Un settore in crescita ma che deve fare i conti con il rialzo dei costi di produzione. Per i salumi il 2021 è stato un anno caratterizzato da una a ripresa dei consumi, sia in Italia (+5,4% in volume) che all’estero (export +15,2% a volume, +12,0% a valore) oltre che della produzione (+7,0% in volumi e + 6,2% in valore). Ma, rispetto al 2020, sono cresciuti anche esponenzialmente i costi di produzione e le difficoltà del settore. E la situazione adesso appare difficile. Le aziende del comparto sono oggi allo stremo: risultano fra le più colpite dai rincari, perché l’utilizzo di energia nei processi di lavorazione e conservazione è altamente impattante e, a peggiorare le prospettive, si sono aggiunti i casi di peste suina africana fra i cinghiali in Italia. Un fatto, questo, che sta danneggiando gravemente le esportazioni. Ecco i dati economici in assemblea annuale Assica (Associazione Industriali delle Carni e dei Salumi).
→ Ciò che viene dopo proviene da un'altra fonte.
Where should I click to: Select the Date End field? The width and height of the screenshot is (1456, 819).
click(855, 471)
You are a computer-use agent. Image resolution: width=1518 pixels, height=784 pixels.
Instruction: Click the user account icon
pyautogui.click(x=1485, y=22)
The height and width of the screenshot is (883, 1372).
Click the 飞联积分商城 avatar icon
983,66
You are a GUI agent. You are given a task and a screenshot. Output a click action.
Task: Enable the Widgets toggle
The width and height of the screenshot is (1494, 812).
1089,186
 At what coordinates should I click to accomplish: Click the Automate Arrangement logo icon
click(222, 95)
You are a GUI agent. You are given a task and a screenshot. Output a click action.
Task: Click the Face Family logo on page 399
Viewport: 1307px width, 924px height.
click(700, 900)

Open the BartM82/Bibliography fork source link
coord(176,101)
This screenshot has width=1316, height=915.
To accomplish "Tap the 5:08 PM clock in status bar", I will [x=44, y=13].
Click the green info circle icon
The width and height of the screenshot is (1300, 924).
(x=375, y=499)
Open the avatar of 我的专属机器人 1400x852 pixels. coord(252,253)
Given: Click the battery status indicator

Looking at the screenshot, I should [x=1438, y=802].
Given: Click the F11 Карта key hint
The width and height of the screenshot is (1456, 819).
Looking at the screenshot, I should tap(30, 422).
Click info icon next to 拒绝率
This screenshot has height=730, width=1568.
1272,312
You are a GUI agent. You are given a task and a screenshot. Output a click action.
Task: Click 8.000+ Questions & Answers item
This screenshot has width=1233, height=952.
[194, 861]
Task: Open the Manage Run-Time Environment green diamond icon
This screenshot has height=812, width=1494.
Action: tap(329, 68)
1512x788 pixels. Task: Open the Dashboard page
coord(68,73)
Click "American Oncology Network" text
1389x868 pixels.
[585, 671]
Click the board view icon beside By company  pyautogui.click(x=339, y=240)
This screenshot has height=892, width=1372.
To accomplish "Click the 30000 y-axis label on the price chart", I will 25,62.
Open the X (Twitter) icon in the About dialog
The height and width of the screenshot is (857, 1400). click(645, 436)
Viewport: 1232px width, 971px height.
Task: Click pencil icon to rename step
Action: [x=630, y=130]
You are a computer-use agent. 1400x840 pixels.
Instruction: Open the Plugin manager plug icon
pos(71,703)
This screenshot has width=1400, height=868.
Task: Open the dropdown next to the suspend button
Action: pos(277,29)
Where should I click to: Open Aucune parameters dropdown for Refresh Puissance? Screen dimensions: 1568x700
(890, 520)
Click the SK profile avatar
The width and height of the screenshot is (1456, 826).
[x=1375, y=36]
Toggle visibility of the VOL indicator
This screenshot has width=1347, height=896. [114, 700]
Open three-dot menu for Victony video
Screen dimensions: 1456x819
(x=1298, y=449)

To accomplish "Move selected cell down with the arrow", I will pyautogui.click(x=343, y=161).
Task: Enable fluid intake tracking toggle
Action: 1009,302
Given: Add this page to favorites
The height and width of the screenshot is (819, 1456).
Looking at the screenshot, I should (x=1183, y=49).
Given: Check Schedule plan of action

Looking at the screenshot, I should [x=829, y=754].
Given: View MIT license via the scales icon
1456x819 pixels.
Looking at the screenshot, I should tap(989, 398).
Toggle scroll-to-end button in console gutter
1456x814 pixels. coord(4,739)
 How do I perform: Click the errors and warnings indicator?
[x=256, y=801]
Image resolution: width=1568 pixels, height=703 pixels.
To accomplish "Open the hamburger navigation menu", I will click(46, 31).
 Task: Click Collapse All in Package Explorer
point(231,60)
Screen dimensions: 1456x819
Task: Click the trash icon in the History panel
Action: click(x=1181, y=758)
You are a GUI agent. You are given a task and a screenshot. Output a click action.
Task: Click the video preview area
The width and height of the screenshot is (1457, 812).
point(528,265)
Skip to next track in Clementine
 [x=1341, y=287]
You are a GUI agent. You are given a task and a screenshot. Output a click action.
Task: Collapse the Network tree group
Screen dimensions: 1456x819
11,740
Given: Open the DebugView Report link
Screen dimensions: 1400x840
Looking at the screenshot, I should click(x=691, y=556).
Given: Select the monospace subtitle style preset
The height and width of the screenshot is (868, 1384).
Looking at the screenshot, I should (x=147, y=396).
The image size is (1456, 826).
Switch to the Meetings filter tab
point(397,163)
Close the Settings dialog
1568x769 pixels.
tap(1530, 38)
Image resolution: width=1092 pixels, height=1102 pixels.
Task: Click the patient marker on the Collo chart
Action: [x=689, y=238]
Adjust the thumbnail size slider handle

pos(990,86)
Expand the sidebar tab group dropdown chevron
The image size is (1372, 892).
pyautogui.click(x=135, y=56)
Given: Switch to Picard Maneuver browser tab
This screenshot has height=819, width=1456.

“Nel 2021 - ha commentato Ruggero Lenti, presidente Assica - abbiamo avuto ottimi segnali di crescita, come testimoniano le vendite in Gdo e quelle on line; nonostante le mancate occasioni di consumo fuori casa abbiano ancora penalizzato la domanda interna rispetto ai livelli pre-pandemia, la disponibilità al consumo dei salumi si è attestata a 17kg, corrispondente a un consumo medio reale pro capite di 11,3 Kg/anno. In forte aumento è risultata la domanda estera, che ha beneficiato della ripresa delle attività e delle minori restrizioni, rispetto al nostro Paese, adottate in diversi Stati partner sia all’interno della Unione Europea sia fra i Paesi terzi, trainati dal boom degli invii verso gli Usa, che hanno registrato uno straordinario +53% in quantità e +43,3% a valore”. La “doccia fredda” è arrivata con l’incremento dei costi di produzione, la guerra, i casi di Peste Suina Africana ed i timori per nuove ondate del Covid-19 in autunno. Le aziende hanno finora retto, riducendo progressivamente i propri margini. L’incremento dei costi dei fattori produttivi e dei servizi non si è tradotto in un incremento dei prezzi unitari dei salumi che hanno evidenziato nel 2021 un rientro rispetto all’anno precedente. L’incremento dei prezzi delle commodity e di tutti i costi di produzione è stato assorbito dalle aziende ma l’aumento dei costi della materia prima ha procurato una situazione complicata. Per quanto riguarda l’impatto della Psa sull’export i dati del primo trimestre evidenziano ancora una crescita, ma l’analisi dei mercati rivela che i Paesi Terzi che non applicano la regionalizzazione stanno registrando una battuta d’arresto: -27,6% sia a volume sia a valore.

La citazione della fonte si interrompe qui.